Part of this zeitgeist is the modern tech industry excitement about the possibilities of ‘Big Data’, a rapidly-emerging state in which we’ll have so much data on so many people and so many financial transactions that we’ll cross some kind of singularity into perfect knowledge, a threshold beyond which we’ll find new markets, new products, and vast new vistas of profit.

Maybe so. But there’s a big pitfall that comes with Big Data. If you’re given a big pile of facts, you start to imagine that you know more than you did before; that you can just crunch some equations and run some statistics, and the numbers will tell you what to do. You’re tempted to believe that you don’t need to get the ‘how’ and ‘why’ of things, as long as you have enough ‘what’.

A little knowledge is a dangerous thing. But knowledge without understanding is even more dangerous. Here’s some examples of why.

Object Lesson: Ejectives and Altitude

It was recently discovered that languages spoken at high alititudes are more likely to have ejectives (a type of consonant which is spoken with a certain forcefulness of air pressure). This isn’t a hard and fast correlation, but it’s strongly statistically significant. Why should this be?

The author of the paper, an anthropologist at the University of Miami, suggests that it’s because of the thin air at high altitudes. It’s claimed that ejective consonants are easier to hear in low pressure areas, and the closure of the glottis during pronunciation assists the speaker in remaining hydrated.

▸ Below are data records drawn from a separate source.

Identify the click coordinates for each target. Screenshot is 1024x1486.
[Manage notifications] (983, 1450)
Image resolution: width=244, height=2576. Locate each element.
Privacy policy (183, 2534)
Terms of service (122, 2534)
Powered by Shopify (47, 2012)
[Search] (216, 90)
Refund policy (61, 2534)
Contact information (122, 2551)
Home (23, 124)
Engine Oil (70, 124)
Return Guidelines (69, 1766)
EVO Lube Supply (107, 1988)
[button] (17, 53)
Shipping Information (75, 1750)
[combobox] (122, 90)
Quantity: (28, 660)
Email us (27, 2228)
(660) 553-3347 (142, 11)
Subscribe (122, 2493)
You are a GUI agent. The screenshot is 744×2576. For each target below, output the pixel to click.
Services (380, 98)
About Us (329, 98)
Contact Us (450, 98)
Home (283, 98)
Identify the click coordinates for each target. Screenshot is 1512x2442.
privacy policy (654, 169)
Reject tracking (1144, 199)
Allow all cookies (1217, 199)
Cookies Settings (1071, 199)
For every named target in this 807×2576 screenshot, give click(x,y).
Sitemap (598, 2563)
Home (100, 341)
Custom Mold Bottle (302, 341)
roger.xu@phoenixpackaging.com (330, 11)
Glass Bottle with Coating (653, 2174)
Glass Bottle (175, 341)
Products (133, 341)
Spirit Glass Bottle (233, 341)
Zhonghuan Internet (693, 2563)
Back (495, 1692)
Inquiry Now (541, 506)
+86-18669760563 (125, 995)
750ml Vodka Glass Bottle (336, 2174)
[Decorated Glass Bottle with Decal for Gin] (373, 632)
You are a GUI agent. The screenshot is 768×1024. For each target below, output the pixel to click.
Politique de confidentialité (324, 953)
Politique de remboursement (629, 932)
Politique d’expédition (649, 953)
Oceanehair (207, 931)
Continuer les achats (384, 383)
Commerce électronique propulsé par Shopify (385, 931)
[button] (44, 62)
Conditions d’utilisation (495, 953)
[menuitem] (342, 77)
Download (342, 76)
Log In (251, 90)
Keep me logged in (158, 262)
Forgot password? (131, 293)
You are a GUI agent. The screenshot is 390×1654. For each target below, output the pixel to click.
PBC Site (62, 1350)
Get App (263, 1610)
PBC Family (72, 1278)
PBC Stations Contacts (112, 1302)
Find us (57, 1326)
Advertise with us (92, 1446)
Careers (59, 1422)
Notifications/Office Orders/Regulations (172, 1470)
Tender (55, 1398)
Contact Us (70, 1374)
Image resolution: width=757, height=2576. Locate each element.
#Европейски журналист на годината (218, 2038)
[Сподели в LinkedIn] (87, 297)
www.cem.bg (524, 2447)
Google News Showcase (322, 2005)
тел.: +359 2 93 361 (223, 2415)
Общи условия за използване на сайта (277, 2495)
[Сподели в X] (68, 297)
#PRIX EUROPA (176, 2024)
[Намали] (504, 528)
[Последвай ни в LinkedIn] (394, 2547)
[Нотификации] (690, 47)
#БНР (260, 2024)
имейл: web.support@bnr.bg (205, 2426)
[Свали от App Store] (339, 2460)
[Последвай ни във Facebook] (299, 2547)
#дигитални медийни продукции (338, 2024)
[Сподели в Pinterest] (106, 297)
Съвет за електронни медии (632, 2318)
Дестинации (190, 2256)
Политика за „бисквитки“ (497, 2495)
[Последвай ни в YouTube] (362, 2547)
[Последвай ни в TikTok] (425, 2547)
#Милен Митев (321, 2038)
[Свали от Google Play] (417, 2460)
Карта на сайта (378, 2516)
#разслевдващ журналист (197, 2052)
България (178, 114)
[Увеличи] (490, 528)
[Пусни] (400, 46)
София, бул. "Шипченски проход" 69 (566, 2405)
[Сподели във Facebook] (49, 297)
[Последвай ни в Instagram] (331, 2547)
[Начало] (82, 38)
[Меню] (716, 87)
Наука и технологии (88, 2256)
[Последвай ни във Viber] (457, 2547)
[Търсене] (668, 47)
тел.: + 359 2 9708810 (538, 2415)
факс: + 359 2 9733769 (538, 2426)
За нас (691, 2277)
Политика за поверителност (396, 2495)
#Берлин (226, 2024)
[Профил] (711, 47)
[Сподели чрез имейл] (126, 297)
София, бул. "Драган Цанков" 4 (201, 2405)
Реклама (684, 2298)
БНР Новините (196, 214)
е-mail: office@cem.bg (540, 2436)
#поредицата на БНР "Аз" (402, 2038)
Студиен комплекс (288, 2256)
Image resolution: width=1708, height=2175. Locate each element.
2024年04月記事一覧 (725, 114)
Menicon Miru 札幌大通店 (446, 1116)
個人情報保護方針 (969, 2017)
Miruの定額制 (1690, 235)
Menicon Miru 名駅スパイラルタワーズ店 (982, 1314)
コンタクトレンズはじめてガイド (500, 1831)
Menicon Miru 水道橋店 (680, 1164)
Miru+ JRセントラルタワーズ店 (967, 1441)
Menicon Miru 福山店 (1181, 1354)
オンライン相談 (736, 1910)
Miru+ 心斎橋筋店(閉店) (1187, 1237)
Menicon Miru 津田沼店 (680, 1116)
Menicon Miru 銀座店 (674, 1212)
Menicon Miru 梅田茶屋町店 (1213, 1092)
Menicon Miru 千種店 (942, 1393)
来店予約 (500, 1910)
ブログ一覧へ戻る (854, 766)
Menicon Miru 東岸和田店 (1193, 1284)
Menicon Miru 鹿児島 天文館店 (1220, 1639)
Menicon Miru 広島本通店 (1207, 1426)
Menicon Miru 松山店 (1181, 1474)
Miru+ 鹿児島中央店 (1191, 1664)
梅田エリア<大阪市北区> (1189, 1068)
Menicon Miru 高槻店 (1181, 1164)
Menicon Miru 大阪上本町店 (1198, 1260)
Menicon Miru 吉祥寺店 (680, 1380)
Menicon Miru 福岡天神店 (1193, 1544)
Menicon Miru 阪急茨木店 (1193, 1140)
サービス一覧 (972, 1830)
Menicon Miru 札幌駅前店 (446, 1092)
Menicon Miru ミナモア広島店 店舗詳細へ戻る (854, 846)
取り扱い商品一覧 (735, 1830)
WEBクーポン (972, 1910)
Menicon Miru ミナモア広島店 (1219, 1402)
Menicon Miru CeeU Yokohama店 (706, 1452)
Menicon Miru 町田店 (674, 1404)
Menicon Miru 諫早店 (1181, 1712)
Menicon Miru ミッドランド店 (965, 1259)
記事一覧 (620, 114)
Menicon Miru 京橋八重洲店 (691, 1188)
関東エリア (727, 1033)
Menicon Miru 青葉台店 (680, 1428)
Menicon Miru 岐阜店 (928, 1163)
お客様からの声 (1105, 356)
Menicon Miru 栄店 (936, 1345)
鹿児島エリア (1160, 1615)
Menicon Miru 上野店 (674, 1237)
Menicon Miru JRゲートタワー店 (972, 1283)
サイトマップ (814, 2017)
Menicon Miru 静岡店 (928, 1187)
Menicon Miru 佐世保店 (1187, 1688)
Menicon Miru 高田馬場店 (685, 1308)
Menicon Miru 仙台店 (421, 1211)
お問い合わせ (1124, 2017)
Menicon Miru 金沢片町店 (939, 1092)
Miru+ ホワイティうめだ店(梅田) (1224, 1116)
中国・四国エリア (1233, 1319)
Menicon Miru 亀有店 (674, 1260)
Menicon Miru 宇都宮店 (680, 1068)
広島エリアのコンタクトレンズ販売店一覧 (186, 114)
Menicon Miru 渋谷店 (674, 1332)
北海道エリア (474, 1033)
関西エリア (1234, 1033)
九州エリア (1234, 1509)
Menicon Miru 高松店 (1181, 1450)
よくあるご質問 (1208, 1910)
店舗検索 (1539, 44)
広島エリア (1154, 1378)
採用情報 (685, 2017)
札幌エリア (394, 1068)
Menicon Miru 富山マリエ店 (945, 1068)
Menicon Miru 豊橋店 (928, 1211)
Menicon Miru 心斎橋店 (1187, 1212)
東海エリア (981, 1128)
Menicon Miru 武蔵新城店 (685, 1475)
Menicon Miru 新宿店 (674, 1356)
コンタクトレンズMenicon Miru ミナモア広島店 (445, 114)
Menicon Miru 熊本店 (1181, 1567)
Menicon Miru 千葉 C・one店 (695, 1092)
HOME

Are you suspicious of this conclusion? You should be. The author has noticed a strong correlation, and taken a record-breaking high-flying leap to a conclusion. He has not gone out and tested hydration levels of various speakers of these languages, nor checked out how well ejectives can be heard versus other sounds.

In fact, ejectives are slightly easier to hear than non-ejectives, but they’re not the easiest consonants to hear. By far the most audible consonants to hear are sibilants, like ‘s’. (You can’t whisper an ‘s’.) Why don’t these languages have more sibilants? As for preventing dehydration, you lose most moisture when you’re pronouncing vowels, and your mouth is wide open; so you’d expect fewer vowels, not more ejectives. After all, when you speak, vowels make up about 80-90% of the length of a word.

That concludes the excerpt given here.